By Rosa Miriam Elizalde on May 22, 2025 from Havana
Like Mambrú, Zuckerberg went to war, and who knows what other perversions he and his cyber cronies will get up to. photo: ap
Big tech companies are no longer hiding their alliances: business is at war, and Meta knows it. The parent company of Facebook, Instagram, WhatsApp, and Threads has launched a direct offensive to integrate itself into the US war architecture. According to Forbes this week, Mark Zuckerberg’s oligopoly has begun hiring former Pentagon officials and national security advisers, such as Francis Brennan, a former Trump aide, to manage its relations with the state and military apparatus (https://acortar.link/f97cBV).
This corporate shift coincides with the opening of its open-source artificial intelligence model (LLaMA) for use by military and intelligence agencies, as well as government contractors such as Lockheed Martin, Booz Allen, Leidos, and Palantir. Meta has justified this decision, according to Forbes, as a contribution to “global democratic security,” in a clear reference to competition with China.
The news is not really surprising. Companies such as Meta are moving decisively towards integration within the industrial-digital-military complex, an evolution of the classic concept of the military-industrial complex, formulated by President Dwight D. Eisenhower in 1961, but adapted to the age of digital technology, artificial intelligence, and information warfare.
In New Dark Age: Technology and the End of the Future (2018), James Bridle denounced the alliance between the military and the civilian sectors, with technologies such as AI, facial recognition, mass surveillance algorithms, and cyberdefense systems, which originate from military contracts but are applied in civilian and commercial sectors. Ultimately, Bridle argues, “the network was built for war, and it has never stopped serving it,” but only now have technology platforms made public their relationship with the military and their blatant link to the state, the main financier of innovation through government contracts (especially with the US Department of Defense, NATO, and allied governments).
This reconfiguration is taking place in a context of accelerated growth in spending on artificial intelligence (AI) by the US government, led by the Department of Defense. The goal is clear: to ensure US primacy in the global race for AI, with a tectonic shift in federal spending. According to a report by the Brookings Institution (March 2024), the potential value of federal AI contracts skyrocketed 1,200 percent between August 2022 and August 2023, from $355 million to $4.561 billion. The Department of Defense accounted for 95 percent of the total, with 657 contracts in a single year (https:// acortar.link/6FyErz).
This gave rise to projects such as JEDI, a Pentagon investment to manage the military cloud (Amazon and Microsoft bid for the contract); the use of private satellite technologies (such as Starlink) and digital data for military intelligence; algorithmic surveillance, which works in collaboration with Facebook, Twitter, and Google with certain governments to “detect threats”; and contracts between OpenAI, Anthropic, and other companies with the US government to adapt their models for military use.

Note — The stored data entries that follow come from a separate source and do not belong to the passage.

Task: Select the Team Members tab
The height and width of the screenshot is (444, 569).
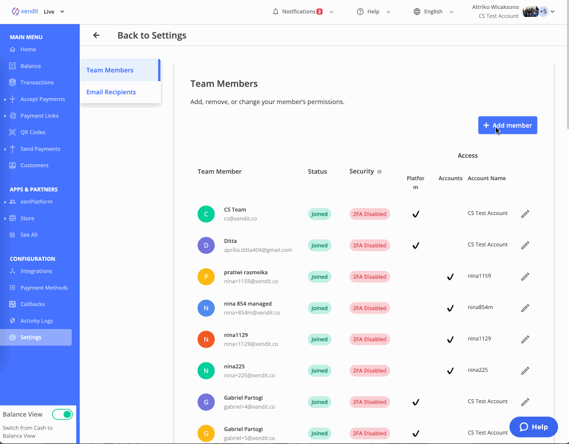Action: pos(110,70)
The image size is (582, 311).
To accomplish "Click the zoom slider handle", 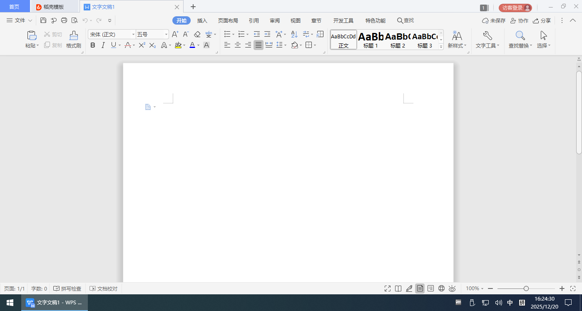I will tap(526, 288).
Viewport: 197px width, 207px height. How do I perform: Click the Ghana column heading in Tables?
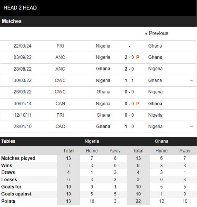pyautogui.click(x=162, y=141)
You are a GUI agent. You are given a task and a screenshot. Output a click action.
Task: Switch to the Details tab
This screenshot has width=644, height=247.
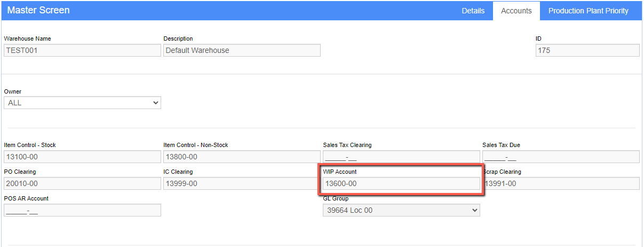(473, 11)
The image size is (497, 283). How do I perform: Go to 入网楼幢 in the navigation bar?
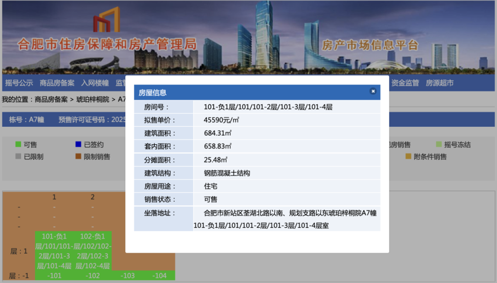click(95, 83)
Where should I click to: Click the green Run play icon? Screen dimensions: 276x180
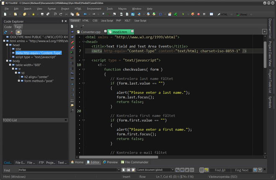tap(183, 14)
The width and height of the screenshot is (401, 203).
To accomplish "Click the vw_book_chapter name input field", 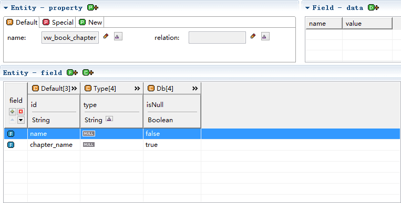I will pyautogui.click(x=70, y=38).
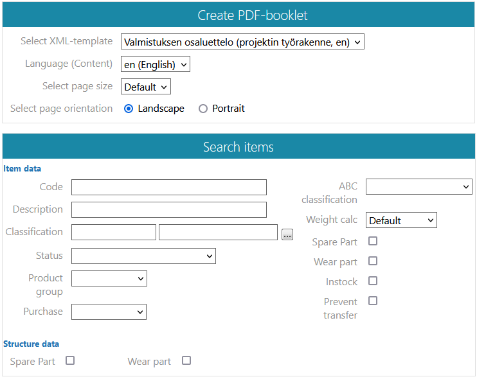
Task: Open the Status dropdown list
Action: [143, 256]
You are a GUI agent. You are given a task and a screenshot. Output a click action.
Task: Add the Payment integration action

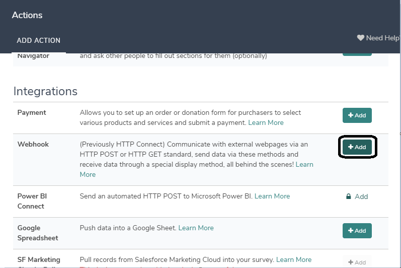coord(357,115)
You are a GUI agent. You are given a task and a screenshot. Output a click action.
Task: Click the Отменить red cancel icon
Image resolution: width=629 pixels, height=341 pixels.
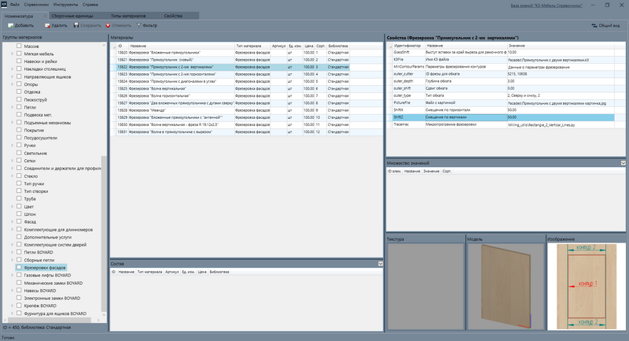(108, 25)
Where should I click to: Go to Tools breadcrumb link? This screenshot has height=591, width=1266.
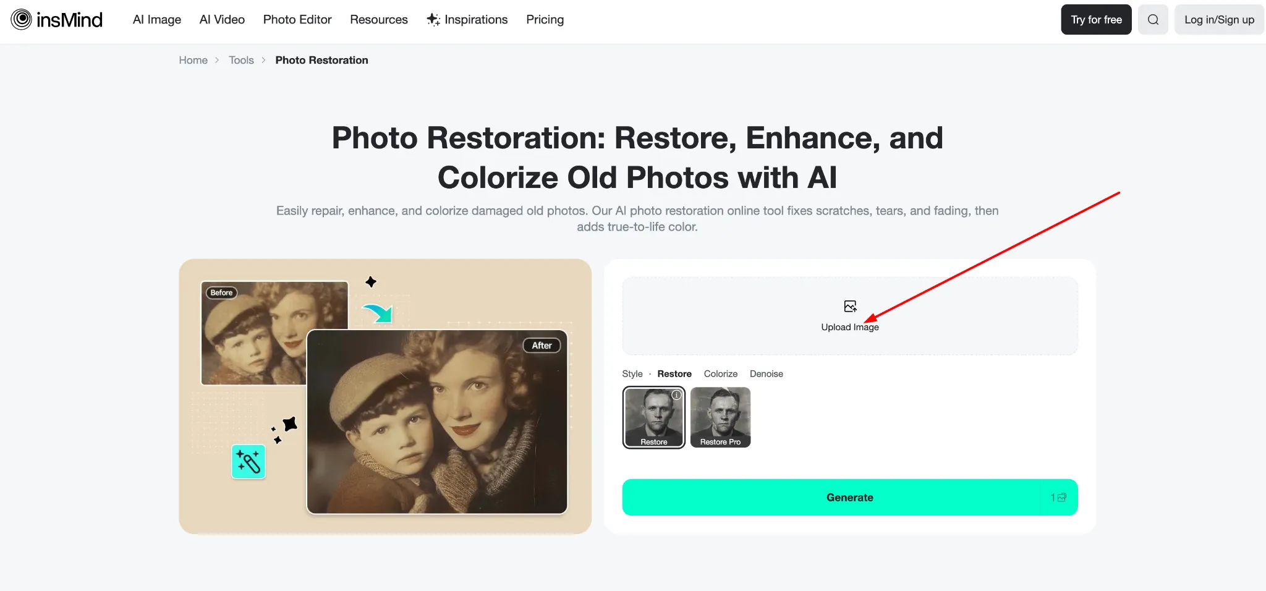[x=241, y=60]
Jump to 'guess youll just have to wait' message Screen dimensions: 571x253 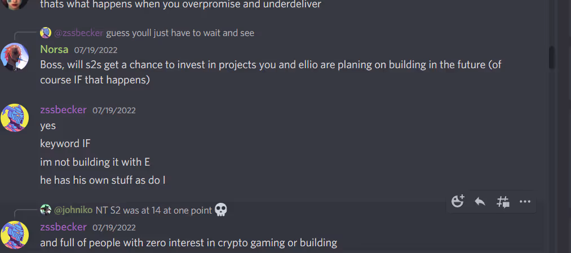(180, 33)
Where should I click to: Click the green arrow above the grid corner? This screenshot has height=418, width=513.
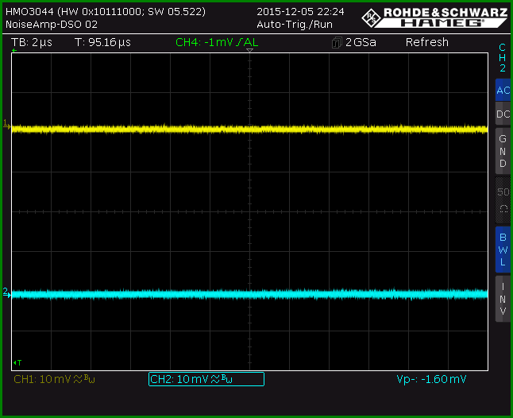[14, 50]
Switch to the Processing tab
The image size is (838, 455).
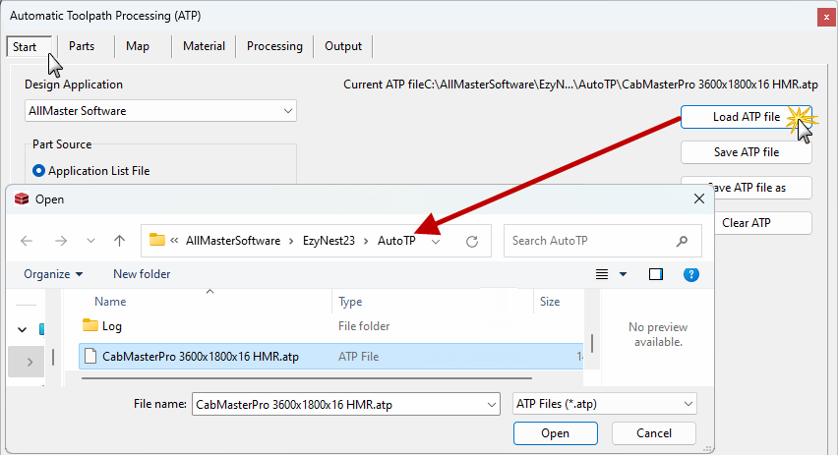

This week, Microsoft reported in a statement that it sold advanced artificial intelligence and cloud computing services to the Israeli army for the war in Gaza (https://acortar. link/o4ZMOz). This shift marks the transition from an experimental stage—where smaller contracts for pilot tests abounded—to a phase of massive and strategic implementation, characterized by high-value framework agreements designed to accelerate the deployment of technology in the military sphere on a large scale.
The Brookings study warns that in practice, the federal AI market behaves in a “chaotic and fragmented” manner, guided by defense logic rather than regulatory or civil principles. Meta’s integration into the military apparatus is no coincidence, but a clear example of “techno-authoritarianism disguised as innovation,” a concept coined by analyst Evgueni Morozov that describes a new era where the boundaries between the civilian and the military, between the public and the corporate, are perhaps forever blurred. Meta, with its dominance in immersion technologies, social media, and language modeling, is a key player in this emerging military architecture.
Like Mambrú, Zuckerberg went to war, and who knows what other perversions he and his cyber cronies will get up to.